Treasury also briefed Chalmers that the current cycle of rising interest rates meant that an unexpected amount - in the billions of dollars - would be required to pay the interest on maturing government debt that had to be rolled over and, of course, on new government debt required to fund the ongoing budget deficits.

Net government debt was projected to hit $1 trillion.

At the same time, Labor had to start implementing its agenda taken to the 2022 election, which required some additional spending.

The Budget delivered.

Shorter term, the Treasury briefing highlighted a problematic near-term inflation outlook that the Reserve Bank of Australia (RBA) was fighting hard to contain, while the global economy was weakening at a troubling pace, with a global recession likely in the months ahead.

The local labour market is at over full employment and many businesses cannot find appropriately skilled workers.

At a big-picture level, there is an urgency to implement reforms to boost Australia’s productivity which, for the past decade, has been pathetically weak.

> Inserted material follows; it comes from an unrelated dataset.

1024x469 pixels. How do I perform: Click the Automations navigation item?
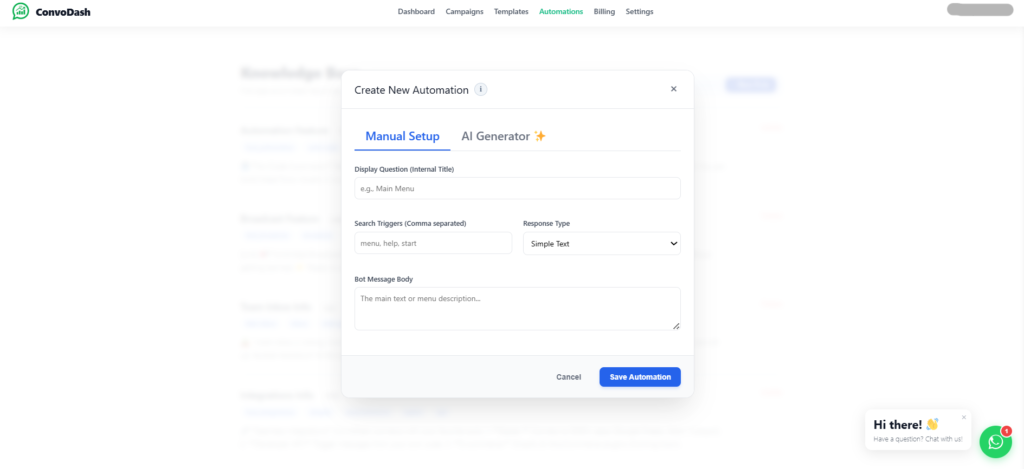pyautogui.click(x=561, y=12)
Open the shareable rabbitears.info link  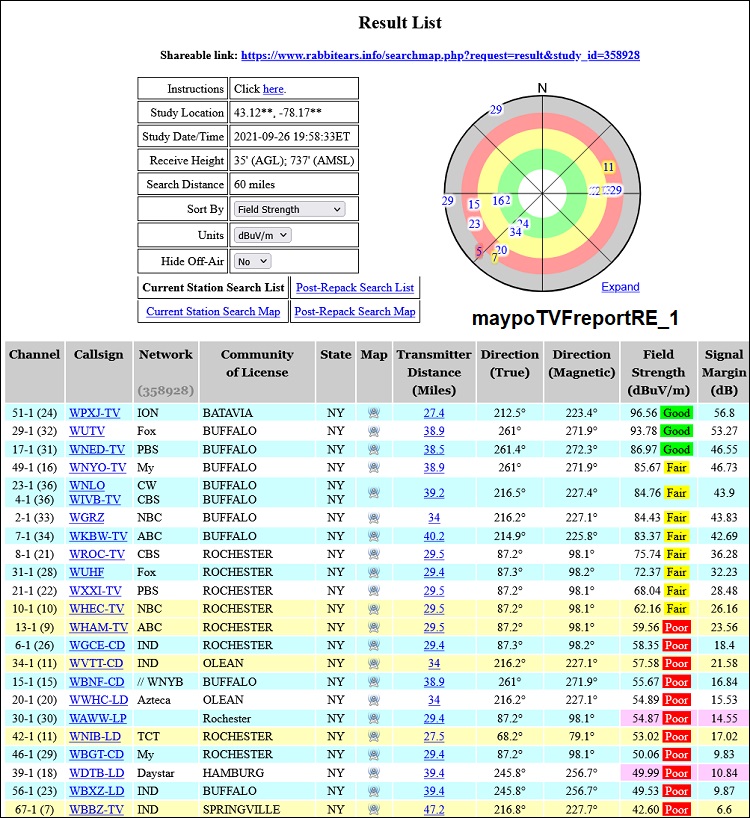point(440,56)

There are many areas of huge and growing inequality that have arguably been made worse over the past decade of policy ineptitude.

Chalmers has delivered an 8 out of 10 Budget as he tackles the impossible to balance objectives of spending reform, tax tweaks, fairness and budget repair.

Inflation-taming Budget

The positive points of the Budget were that it was framed to help contain inflation - cost-of-living pressures, in other words - as the net effect of decisions taken, as extra spending was broadly offset by other spending cuts and tax-tightening tweaks.

This helps in what will be a massive task in repairing the budget mess left to Labor by the Morrison government.

With growth slowing and the unemployment rate forecast to rise by a full percentage point - to 4.5 per cent - a more extreme tightening in Budget policies would have risked overkill and added to the probability of a hard landing – recession, in other words – in 2023 or 2024.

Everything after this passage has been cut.